Task description: Each line of the data below either holds "computer" or does not. Report how many do, and only that.

Data items
=== Section Start ===

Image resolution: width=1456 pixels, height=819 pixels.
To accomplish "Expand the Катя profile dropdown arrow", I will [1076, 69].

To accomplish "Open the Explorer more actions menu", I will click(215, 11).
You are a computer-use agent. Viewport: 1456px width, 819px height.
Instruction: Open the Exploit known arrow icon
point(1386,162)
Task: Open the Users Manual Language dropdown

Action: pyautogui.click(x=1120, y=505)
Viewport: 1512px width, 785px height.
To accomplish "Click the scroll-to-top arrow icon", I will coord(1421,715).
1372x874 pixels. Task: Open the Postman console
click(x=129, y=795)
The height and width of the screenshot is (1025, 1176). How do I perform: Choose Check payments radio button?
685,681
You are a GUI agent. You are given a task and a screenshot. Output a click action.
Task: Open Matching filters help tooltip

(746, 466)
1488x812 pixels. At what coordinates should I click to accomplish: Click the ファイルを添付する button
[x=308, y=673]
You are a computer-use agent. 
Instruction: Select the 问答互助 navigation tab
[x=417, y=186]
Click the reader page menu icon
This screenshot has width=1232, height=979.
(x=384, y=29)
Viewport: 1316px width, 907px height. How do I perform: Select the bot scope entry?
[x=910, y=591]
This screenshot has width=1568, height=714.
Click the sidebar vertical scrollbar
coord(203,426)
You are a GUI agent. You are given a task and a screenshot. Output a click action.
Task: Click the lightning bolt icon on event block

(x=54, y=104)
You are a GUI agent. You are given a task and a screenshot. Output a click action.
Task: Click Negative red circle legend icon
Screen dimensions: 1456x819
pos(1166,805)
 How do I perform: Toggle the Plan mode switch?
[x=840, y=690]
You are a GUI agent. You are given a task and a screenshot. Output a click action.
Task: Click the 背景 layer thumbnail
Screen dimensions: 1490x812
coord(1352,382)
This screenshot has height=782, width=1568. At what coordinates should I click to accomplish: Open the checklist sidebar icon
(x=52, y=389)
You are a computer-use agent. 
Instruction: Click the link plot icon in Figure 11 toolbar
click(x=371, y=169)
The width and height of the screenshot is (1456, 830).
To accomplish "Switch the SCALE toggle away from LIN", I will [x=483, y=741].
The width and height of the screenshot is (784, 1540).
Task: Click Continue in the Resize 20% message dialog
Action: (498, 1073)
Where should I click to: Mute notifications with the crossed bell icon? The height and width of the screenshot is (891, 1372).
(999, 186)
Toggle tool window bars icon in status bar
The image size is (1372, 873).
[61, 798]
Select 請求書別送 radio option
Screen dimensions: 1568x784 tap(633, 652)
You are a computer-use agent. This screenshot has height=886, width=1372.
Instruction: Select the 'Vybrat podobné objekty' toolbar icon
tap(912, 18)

=== Section End ===

Task response: 4